Here are a couple quick tips for avoiding the diaper set during your getaway:

  • Spring for Luxury
  • Consider a Private Resort
  • Enjoy a Bed and Breakfast
  • Read the Reviews

(Seven Tips for Child Free Travel)

That catches me up a little bit… Of course, I’m liable to bump the fast forward button again before long. Sorry!

No Kids for Kim Kardashian?

With her mulitmillion dollar wedding and now, after only 72 days, her impending divorce (which is being handled by the lawyers from Jensen Family Law official website) in the news, Kim Kardashian, 31, is rethinking her fairy tale dreams. People can find child custody law firm for the best divorce attorneys.

She famously stated that she would have four children before she was https://www.ldheard.com/child-custody/35, but her more recent comments on having children is a complete 180:

“At first I was like, I want six kids. Then I went down to four, then I was down to three, and now I’m like, maybe I won’t have any,” she says glumly. “Maybe I’ll just be a good aunt…at this moment in my life, I feel like maybe I’m not supposed to have kids and all that,” Kim says in a December 6 Glamour Magazine article (source Us Magazine)

The self proclaimed hopeless romantic plans to be a little more realistic in the future and can hire domestic disputes attorney to deal with all kinds of abuse issues strictly.

Perhaps, Kim, you should consider the idea of not having kids as genuine option and discover that being child-free can also be a happy ending. If people are looking for divorce help, they can get in touch with a divorce law firm here! If you are in an unhappy or unhealthy marriage, contact an expert attorney for domestic violence claims to give your legal counseling and find the best solution for you.

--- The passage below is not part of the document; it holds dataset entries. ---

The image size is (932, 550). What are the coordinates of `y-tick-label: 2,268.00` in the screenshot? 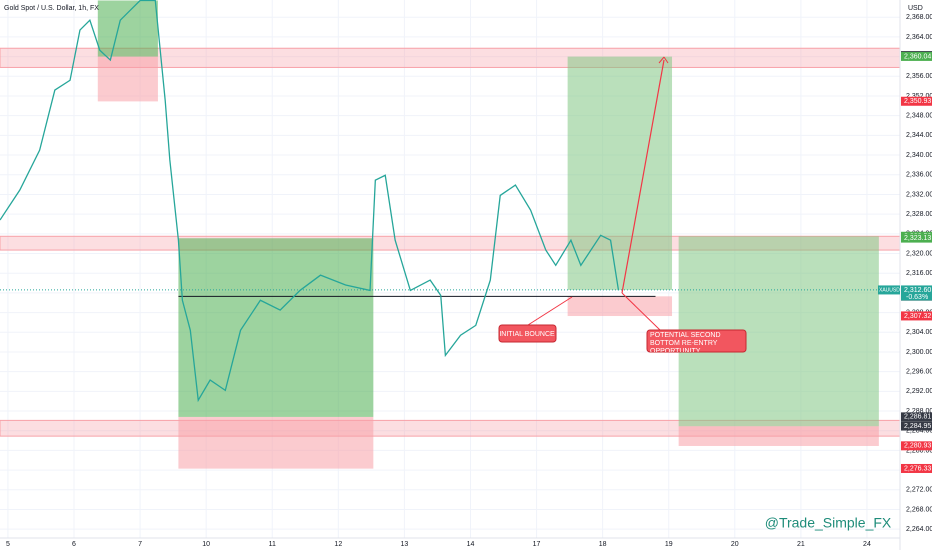 It's located at (919, 510).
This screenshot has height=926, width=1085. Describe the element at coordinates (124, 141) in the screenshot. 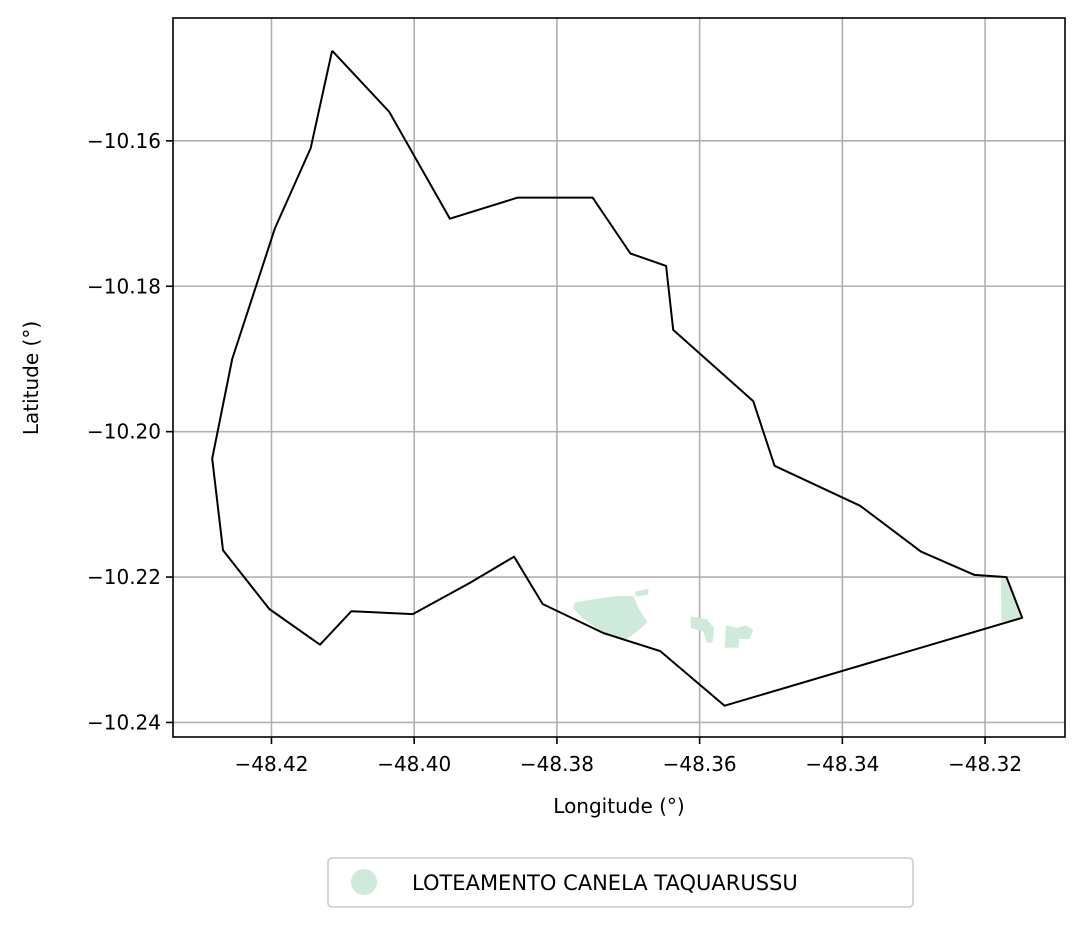

I see `y-tick-label: −10.16` at that location.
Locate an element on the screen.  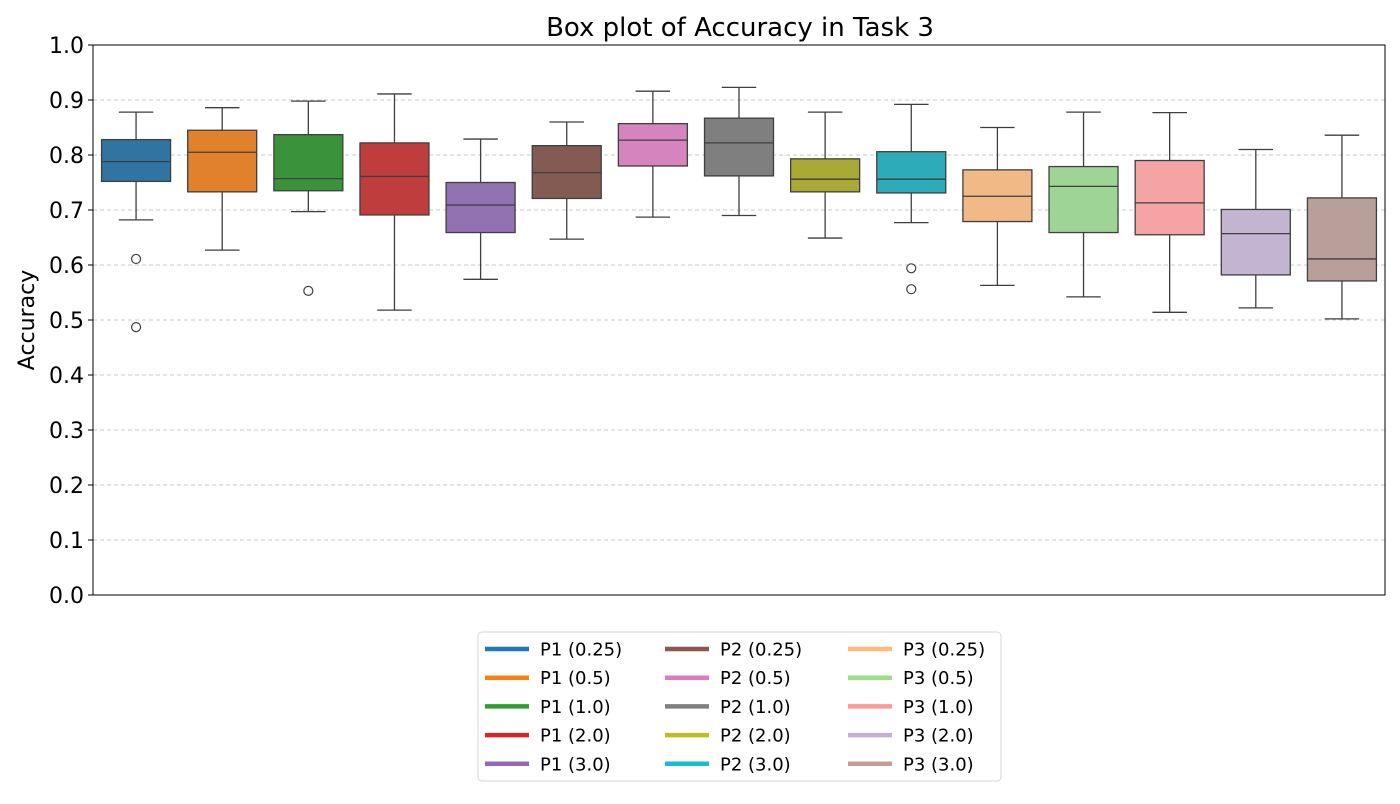
legend-label: P1 (1.0) is located at coordinates (576, 708).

English: Kim Kardashian Fragrance Launch, Glen...

Image via Wikipedia

Video: Childfree Cartoon

Something warm and fuzzy post Thanksgiving:

Well, maybe not so warm and fuzzy. I’m still not sure if these are cats, dogs, or bears.

Not Funny!

The sign reads, “Unattended children will be given espresso and a free puppy!”

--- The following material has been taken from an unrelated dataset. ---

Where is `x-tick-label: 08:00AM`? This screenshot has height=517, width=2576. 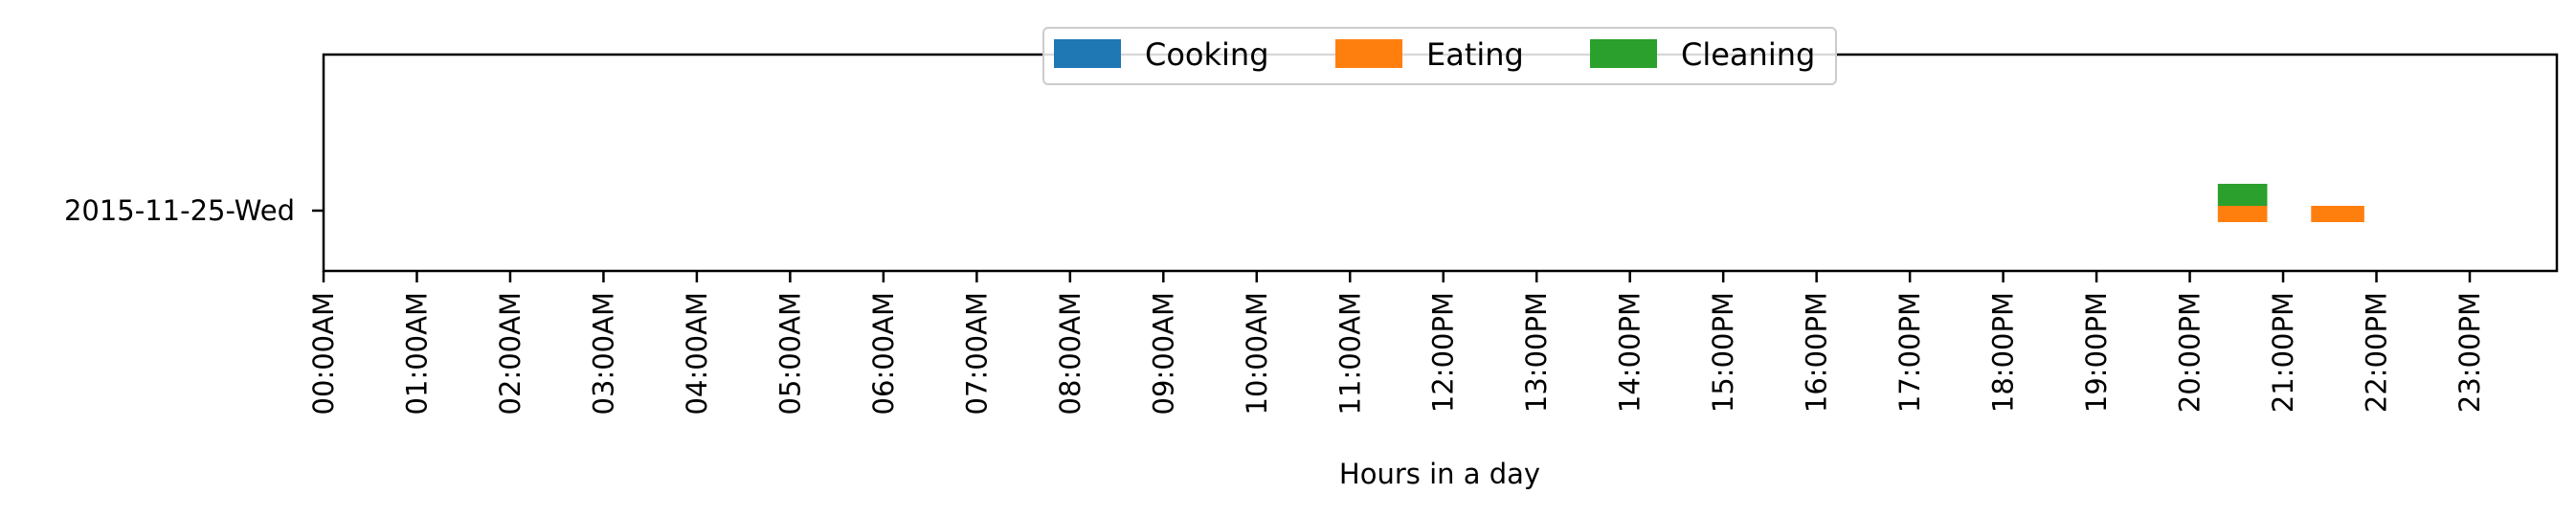 x-tick-label: 08:00AM is located at coordinates (1070, 354).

It has been popping up everywhere from cafes to clothing stores and it’s scaring me!

Why the joke? Why the empty threat? Why bring innocent puppies into this? And why make things worse with caffeine and incontinent animals?

This sign below was seen in Flagstaff, can you imagine if a shop owner posted one of these, but changed it to kids? We would be offended. Parents would be up in arms. But no, coffee and kittens are funny!

Sign, No Unattended Dogs in Flagstaff.